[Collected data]
[Start of Attachment]

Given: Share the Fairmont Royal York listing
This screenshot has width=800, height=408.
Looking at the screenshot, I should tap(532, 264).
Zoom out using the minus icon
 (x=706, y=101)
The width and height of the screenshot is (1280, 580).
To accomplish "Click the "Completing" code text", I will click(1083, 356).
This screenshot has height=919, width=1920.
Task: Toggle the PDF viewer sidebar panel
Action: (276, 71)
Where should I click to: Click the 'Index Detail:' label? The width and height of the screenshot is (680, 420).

[End of Attachment]

#### WHAT YOU WILL DO:
Starting with the line that holds "Zoom out using the minus icon" and ending with the line that holds "The width and height of the screenshot is (1280, 580).", retype every line in the data above exactly, and nothing else.

#### EXERCISE SOLUTION:
Zoom out using the minus icon
 (x=706, y=101)
The width and height of the screenshot is (1280, 580).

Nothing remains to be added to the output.